We’re living under a lot of uncertainty right now. It is not confined to one aspect of our lives but is all-encompassing. Will the US descend into the civil war that people on the alt-right seem desperate for? Will the global economy collapse into recession, or worse,? Will climate collapse accelerate under the current administration, hurtling us even faster toward a post-apocalyptic future? Will the constitutional guard-rails hold, preserving the civil liberties that Black Americans and other people have fought desperately for? How much danger are we actually in?
It’s a season when I’d normally be looking toward the psalter to remind me that I am not alone in my anger, my fear, and my confusion about where God is right now. Interestingly, though, it is another set of biblical texts that is resonating with me more strongly right now: the exilic literature, the books that describe the forced removal and captivity of Judah by the Babylonians.
One of the most commonly cited passages in the exilic literature is Jeremiah 29, where the prophet shares this word to the people who had been taken into captivity by Nebuchadnezzar:
Thus says the Lord of hosts, the God of Israel, to all the exiles whom I have sent into exile from Jerusalem to Babylon:
Build houses and live in them; plant gardens and eat what they produce. Take wives and have sons and daughters; take wives for your sons, and give your daughters in marriage, that they may bear sons and daughters; multiple there, and do not decrease. But seek the welfare of the city where I have sent you into exile, and pray to the Lord on its behalf, for in its welfare you will find your welfare (Jeremiah 29:4-7, NRSV).
I have heard this text preached and taught more times that I can count. In every instance that I can recall, the text has been approached as though Christians are the people in exile, albeit not from our ancestral homeland but from our heavenly one. In other words, this world is not our home, but since we are stuck here until we can return to our true home in heaven, we need to seek its welfare. White evangelicals (and people of color from that tradition) especially love that interpretation.

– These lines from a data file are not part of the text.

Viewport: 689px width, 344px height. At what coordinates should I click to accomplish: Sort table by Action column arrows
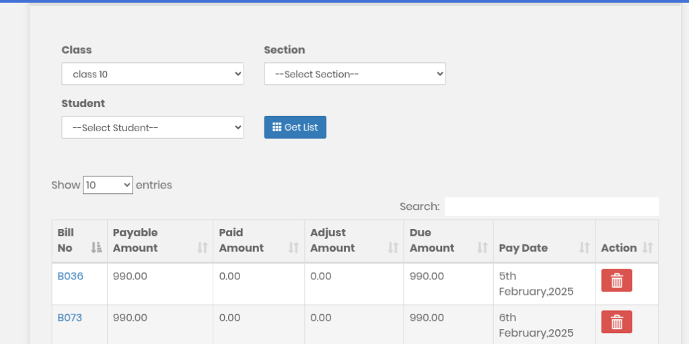pos(648,248)
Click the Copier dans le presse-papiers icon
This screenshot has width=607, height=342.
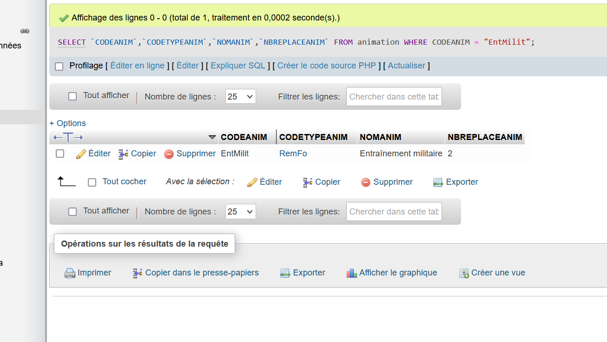(x=138, y=273)
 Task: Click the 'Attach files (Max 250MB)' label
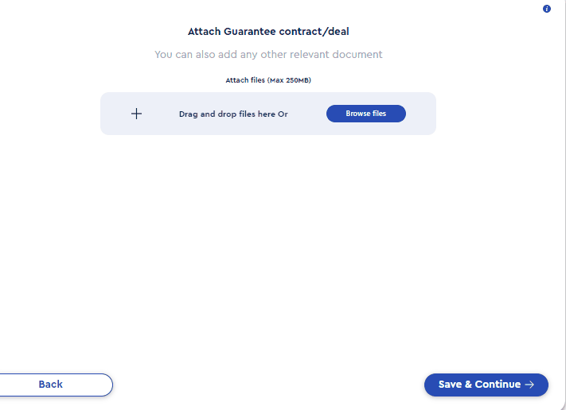point(268,80)
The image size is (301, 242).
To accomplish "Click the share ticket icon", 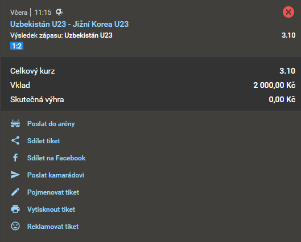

I, however, interpret this text as the descendant of Africans who were literally kidnapped, trafficked across the ocean, and held in captivity for centuries. My ancestors were not held in bondage as divine punishment, but rather out of human greed fueled by imperialism, racism, and capitalism. Their bondage lasted for 250 years, not the 60 years of Babylonian captivity. And that’s not counting the century of sharecropping, Jim Crow segregation and economic exploitation.
The African American migration narrative differs from any other people group that I can think of. It is different from Native Americans who live under the rule of the colonizers who stole their land. It is also different from immigrants from Africa and Asia, who often maintain familial and material connections to their homelands. For the descendants of enslaved Africans, our ties were severed by distance, time, and cruelty. Our names, languages, and tribal identities stripped from us as we were forced to become a new people, an amalgamation of West African tribes.
By the time slavery ended, most of us had forgotten the stories of where we had come from. Or we’d never heard them to begin with, having been sold away from the few who remembered them. Back in Africa, the names of the disappeared had long ceased to be spoken; those who had mourned them were long gone. Two hundred and fifty years is a very long time. Unlike the people of Judah, the freed captives in America did not have elders who had lived through the exile, people who could still remember how to return, who could remember what there had been to return to. We were stuck in the land of our captivity.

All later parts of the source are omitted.